**YOUR INSTRUCTIONS**
Make an exact copy of the entries below and leave any picture out of it.

**EXERCISE DATA**
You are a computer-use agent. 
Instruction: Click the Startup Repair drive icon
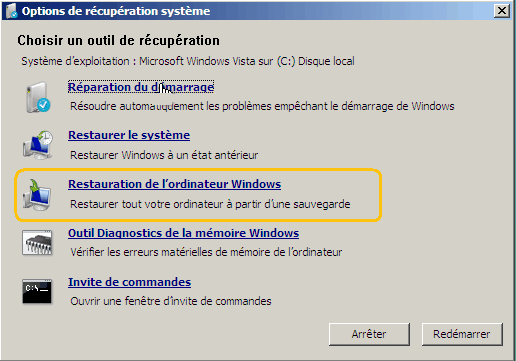(38, 97)
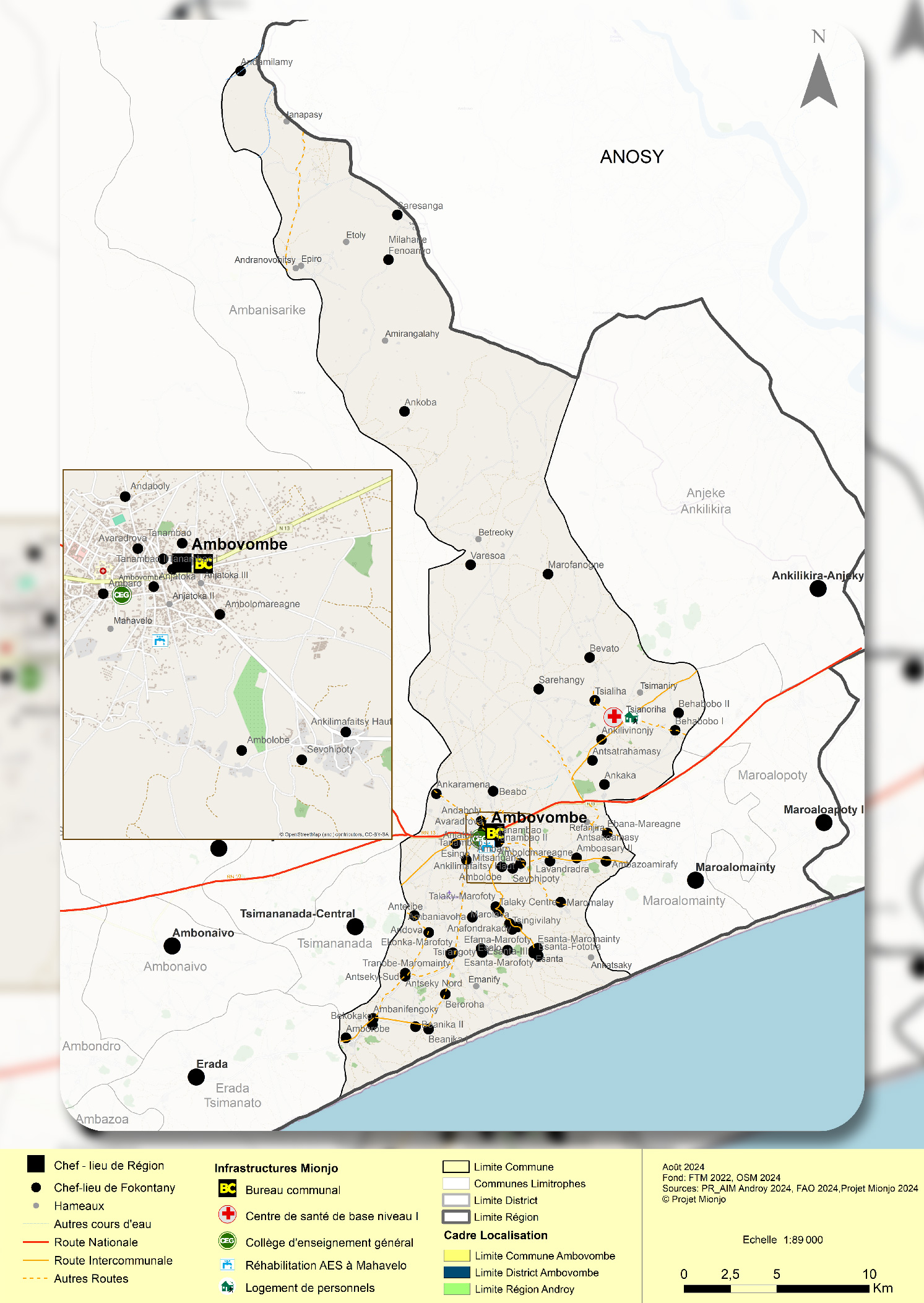The image size is (924, 1303).
Task: Select the dark blue Limite District Ambovombe swatch
Action: 457,1272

**FINAL ANSWER**
You are a computer-use agent. 
Instruction: Click the Startup Repair drive icon
(38, 97)
The image size is (924, 1303).
Task: Select the dark blue Limite District Ambovombe swatch
Action: 457,1272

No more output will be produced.